One of the biggest things we need to have is people who can test on non-US-English operating systems and data files. It would be great if you can share the work you have done, both the source code and any generated binaries so that we can all work together on this.
In case you hadn’t seen it here are some links to ongoing work:
Yes, I enabled multi-bytes string support in Slicer 4.9.1. The modification included changing ‘toLatin/fromLatin’ coding pattern in Slicer and CTK code, VTK text rendering code.

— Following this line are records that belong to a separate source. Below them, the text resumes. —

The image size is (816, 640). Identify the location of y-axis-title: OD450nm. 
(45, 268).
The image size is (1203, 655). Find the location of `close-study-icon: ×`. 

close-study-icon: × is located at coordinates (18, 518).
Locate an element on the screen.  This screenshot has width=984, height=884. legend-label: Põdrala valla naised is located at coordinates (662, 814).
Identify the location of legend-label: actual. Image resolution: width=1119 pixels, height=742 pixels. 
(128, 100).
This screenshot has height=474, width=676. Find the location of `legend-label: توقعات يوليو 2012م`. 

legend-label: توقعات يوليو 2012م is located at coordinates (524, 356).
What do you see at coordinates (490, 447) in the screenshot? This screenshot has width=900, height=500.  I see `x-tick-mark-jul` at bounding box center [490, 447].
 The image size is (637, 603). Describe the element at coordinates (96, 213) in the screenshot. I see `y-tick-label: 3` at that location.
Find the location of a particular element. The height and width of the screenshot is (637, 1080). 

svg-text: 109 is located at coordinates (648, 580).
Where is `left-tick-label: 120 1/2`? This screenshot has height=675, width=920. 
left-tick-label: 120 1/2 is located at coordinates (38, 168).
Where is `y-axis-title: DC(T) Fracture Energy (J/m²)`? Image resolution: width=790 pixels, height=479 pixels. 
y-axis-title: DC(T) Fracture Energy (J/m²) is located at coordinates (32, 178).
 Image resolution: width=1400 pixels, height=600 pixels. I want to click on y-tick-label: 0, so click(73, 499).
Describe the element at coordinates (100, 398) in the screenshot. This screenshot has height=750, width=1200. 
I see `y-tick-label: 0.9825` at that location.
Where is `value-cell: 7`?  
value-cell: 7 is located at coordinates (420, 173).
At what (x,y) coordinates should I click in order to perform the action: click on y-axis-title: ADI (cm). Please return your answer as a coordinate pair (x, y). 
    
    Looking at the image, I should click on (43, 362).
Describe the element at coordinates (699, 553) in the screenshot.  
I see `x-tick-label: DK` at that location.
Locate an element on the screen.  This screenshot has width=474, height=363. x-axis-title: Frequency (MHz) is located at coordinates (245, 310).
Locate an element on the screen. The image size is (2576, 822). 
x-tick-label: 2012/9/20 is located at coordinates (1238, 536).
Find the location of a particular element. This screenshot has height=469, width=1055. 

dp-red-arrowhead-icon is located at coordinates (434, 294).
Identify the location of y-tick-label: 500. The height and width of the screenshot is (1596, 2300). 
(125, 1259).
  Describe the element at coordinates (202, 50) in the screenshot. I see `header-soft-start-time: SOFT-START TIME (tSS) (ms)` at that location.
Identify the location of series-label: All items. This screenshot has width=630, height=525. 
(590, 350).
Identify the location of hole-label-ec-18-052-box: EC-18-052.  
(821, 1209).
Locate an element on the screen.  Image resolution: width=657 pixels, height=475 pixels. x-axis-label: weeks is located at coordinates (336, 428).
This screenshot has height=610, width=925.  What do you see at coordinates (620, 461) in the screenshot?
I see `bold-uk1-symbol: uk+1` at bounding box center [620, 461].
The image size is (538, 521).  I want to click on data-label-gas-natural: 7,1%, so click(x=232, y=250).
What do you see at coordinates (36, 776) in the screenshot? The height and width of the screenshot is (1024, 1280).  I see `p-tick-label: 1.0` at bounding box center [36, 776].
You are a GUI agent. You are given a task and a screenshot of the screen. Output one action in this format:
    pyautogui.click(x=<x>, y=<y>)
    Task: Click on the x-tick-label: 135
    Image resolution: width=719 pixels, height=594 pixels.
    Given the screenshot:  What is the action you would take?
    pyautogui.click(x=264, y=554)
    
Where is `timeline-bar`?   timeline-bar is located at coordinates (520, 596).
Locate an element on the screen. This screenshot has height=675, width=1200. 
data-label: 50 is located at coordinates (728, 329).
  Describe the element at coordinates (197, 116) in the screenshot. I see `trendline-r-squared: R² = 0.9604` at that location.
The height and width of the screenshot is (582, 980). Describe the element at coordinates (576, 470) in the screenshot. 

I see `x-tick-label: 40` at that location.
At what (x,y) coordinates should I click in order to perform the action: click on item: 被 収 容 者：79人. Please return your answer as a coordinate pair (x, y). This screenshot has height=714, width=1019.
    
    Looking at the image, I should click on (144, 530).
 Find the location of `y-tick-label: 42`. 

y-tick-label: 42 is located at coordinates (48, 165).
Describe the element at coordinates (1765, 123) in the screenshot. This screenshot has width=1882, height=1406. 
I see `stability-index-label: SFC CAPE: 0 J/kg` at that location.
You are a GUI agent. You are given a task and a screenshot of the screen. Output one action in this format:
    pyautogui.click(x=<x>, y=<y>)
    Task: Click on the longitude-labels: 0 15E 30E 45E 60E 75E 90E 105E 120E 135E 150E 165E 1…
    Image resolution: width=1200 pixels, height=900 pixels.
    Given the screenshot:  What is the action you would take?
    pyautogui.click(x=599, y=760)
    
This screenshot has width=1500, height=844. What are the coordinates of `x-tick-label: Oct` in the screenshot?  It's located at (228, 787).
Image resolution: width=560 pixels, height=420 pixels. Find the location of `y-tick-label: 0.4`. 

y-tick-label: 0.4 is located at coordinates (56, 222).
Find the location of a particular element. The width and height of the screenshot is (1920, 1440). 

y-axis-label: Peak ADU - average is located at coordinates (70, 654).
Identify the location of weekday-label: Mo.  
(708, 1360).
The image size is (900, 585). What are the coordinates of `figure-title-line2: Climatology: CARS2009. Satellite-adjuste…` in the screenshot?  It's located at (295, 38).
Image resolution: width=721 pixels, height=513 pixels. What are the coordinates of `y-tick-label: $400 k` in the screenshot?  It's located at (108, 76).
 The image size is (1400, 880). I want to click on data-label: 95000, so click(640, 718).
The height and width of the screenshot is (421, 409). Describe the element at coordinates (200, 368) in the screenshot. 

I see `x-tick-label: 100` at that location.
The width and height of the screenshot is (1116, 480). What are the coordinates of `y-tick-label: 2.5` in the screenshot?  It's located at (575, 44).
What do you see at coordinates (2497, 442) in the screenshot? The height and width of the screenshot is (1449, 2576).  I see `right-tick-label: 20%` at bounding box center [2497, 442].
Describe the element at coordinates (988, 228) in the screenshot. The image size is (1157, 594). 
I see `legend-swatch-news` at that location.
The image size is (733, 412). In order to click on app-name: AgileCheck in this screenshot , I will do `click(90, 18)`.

Unfortunately, these achievements were make during my working for my ex-employer. So I can’t contribute them to community. However, I also can’t contribute code to community util March, 2020. Because I have signed the NDA with my ex-employer, he owned exclusivity IP of all my Slicer related achievements being make during one year after I quit my ex-employer company.
So I will contribute my code to community after March, 2020.
Testing will be a problem. I don’t know whether community have QC team or not, but I am sure even yes, the QC team is able to only work on English language. Right?
I think testing would need to involve the community somehow - people who routinely use non-English data and operating systems. @xgongx are you active with slicercn.com and / or the slicer wechat channel? I know of them but of course it’s hard for non-Chinese speakers to understand the conversations.
Fair enough, thank you for the update! It is always sad if useful features that are not specific to the product/application are shielded from the community. I personally don’t think that a generic feature like this would harm a company in any way, but the companies have their cultures and experiences and expectations which we have to live with… March 2020 sounds great too
When I want to keep my promises to make Slicer using UTF8 inside, I am surprised that your guys already have changed most toLatin1/fromLatin1 to toUtf8/fromUtf8. Amazing!!
Did your guys complete the task manually or leverage llvm/clang syntax checker? My method is the last one. I can contribute the checked code in case community need it.
By the way @xgongx, can you try the latest Slicer preview builds and see how they work on non-English files and directories? It would be great to know for sure that these changes are working in practice.